Life as Horse & Hound’s retained photographer is manic, stressful but incredibly good fun. It gives me the opportunity to travel around the world photographing the best riders in equestrian sport competing at the highest level.

Last week I was in Herning, Denmark — this week my office has moved to Malmo, Sweden. It’s a bit like chalk and cheese. With 3 championships taking place and simultaneous action in 2 adjacent arenas, last week was a particularly mammoth effort. Although the venue was compact, there was a lot of running around to ensure we got all the shots we needed for both the H&H website and the magazine across all 3 disciplines. You need to be fit in this profession!

With so much going on, I started photographing around 8am and finished around 8pm after selecting, editing and filing the pictures for the H&H website. Then it was time for a quick bite to eat, before sitting back down in front of my laptop for captioning for the magazine until gone midnight. Then up again for more of the same the following day.

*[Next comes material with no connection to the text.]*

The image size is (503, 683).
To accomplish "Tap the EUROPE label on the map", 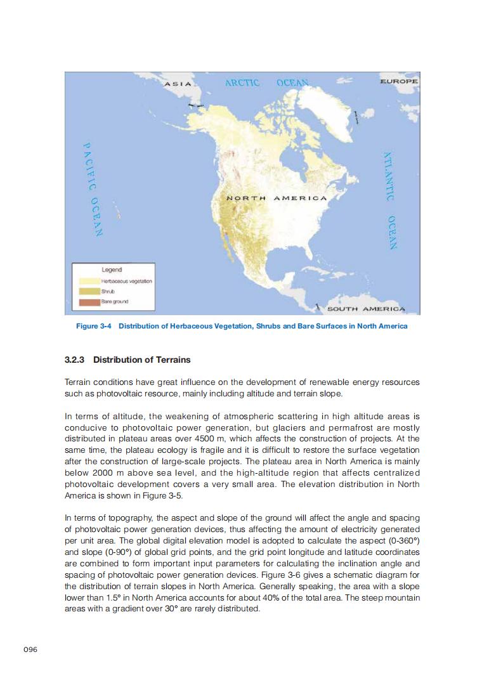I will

With just the one discipline to focus on this week, my days aren’t quite so long, but it’s still full-on. Being organised and planning ahead, while remaining flexible and able to react as situations unfold, is key.

I’ve walked the cross-country course several times ahead of today’s competition. Firstly I’ve walked it as a rider would to get an idea of the lines they will be taking and the options that are available at various fences. Then I walked it a second time as a photographer to work out where I need to position myself to get the right angles for my shots. I also use this walk to time how long it will take me to get from point A to point B at various locations around the course as you don’t want to miss important riders when you are moving locations. It looks like we are going to be allowed to walk inside the ropes, so I shouldn’t have too many bottlenecks of spectators to negotiate, which can sometimes be a problem.

I’m hoping to get pictures of around 12 fences during the competition today and I need both landscape and portrait shots so the editorial team have a selection to work with. I’m also on the hunt for an image that would be suitable for the magazine’s cover, although I do have tomorrow’s final showjumping phase as an option for that.

Cross-country day is always a highlight of my job — it’s a real adrenaline rush. Once you have the running order you can make a plan of where you want to be for which riders. Then it’s a case of grab your packed lunch and head out on to the course. Eating and drinking is done little and often. I’ve found the secret is to not to eat or drink too much as it’s unlikely I’ll have time for a toilet break!

Malmo is a fantastic venue and it’s ripe for some super pictures. Being in the city centre, it’s a bit like Greenwich, but as well as the cityscape, it’s also right on the beach so there is going to be some really unusual juxtapositions of horses against the landscape.

I hope my pictures will help bring the event to life for those of you unable to be here.